Commit Graph

35 Commits

Author SHA1 Message Date
Pawel Biernacki
7029da5c36 Mark more nodes as CTLFLAG_MPSAFE or CTLFLAG_NEEDGIANT (17 of many)
r357614 added CTLFLAG_NEEDGIANT to make it easier to find nodes that are
still not MPSAFE (or already are but aren’t properly marked).
Use it in preparation for a general review of all nodes.

This is non-functional change that adds annotations to SYSCTL_NODE and
SYSCTL_PROC nodes using one of the soon-to-be-required flags.

Mark all obvious cases as MPSAFE.  All entries that haven't been marked
as MPSAFE before are by default marked as NEEDGIANT

Approved by:	kib (mentor, blanket)
Commented by:	kib, gallatin, melifaro
Differential Revision:	https://reviews.freebsd.org/D23718
2020-02-26 14:26:36 +00:00
Rick Macklem
1b09d9df3d Fix the server side krpc so that the kernel nfsd threads terminate.
Occationally the kernel nfsd threads would not terminate when a SIGKILL
was posted for the kernel process (called nfsd (slave)).
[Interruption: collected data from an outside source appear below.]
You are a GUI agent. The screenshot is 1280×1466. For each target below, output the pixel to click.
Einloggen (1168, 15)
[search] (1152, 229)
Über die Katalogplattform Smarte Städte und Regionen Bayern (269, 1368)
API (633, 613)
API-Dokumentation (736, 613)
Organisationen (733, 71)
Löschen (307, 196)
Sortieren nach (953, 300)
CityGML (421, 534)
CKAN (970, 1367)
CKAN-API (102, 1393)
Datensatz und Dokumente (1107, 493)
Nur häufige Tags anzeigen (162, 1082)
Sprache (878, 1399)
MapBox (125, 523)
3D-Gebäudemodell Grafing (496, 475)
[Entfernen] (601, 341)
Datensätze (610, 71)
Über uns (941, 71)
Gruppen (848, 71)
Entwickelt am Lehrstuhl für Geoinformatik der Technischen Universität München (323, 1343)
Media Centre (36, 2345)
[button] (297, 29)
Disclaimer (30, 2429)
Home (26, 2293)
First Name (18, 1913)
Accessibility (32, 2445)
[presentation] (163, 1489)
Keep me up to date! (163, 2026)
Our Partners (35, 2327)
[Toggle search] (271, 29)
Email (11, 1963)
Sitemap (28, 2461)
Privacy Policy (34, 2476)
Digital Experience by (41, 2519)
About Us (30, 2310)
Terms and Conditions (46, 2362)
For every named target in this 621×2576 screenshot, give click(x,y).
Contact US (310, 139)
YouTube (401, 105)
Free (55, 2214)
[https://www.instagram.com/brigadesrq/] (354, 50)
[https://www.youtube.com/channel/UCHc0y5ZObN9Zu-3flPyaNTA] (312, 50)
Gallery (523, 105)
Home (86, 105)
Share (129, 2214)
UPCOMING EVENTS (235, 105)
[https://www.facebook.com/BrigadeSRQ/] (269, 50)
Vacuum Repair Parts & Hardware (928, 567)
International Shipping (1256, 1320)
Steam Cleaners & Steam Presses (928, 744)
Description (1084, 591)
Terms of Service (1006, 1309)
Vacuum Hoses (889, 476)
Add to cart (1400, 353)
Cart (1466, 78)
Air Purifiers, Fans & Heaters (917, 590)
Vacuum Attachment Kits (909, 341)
When this occurred,
the thread associated with the process (called "ismaster") had returned from
svc_run_internal() and was sleeping waiting for the other threads to terminate.
The other threads (created by kthread_start()) were still in svc_run_internal()
handling NFS RPCs.
The only way this could occur is for the "ismaster" thread to return from
svc_run_internal() without having called svc_exit().
There was only one place in the code where this could happen and this patch
stops that from happening.
Since the problem is intermittent, I cannot be sure if this has fixed the
problem, but I have not seen an occurrence of the problem with this patch
applied.

Reviewed by:	kib
MFC after:	2 weeks
Differential Revision:	https://reviews.freebsd.org/D16087
2018-07-02 17:50:46 +00:00
Pedro F. Giffuni
51369649b0 sys: further adoption of SPDX licensing ID tags.
Mainly focus on files that use BSD 3-Clause license.

The Software Package Data Exchange (SPDX) group provides a specification
to make it easier for automated tools to detect and summarize well known
opensource licenses. We are gradually adopting the specification, noting
that the tags are considered only advisory and do not, in any way,
superceed or replace the license texts.

Special thanks to Wind River for providing access to "The Duke of
Highlander" tool: an older (2014) run over FreeBSD tree was useful as a
starting point.
2017-11-20 19:43:44 +00:00
Andriy Gapon
90f90687b3 add svcpool_close to handle killed nfsd threads
This patch adds a new function to the server krpc called
svcpool_close().  It is similar to svcpool_destroy(), but does not free
the data structures, so that the pool can be used again.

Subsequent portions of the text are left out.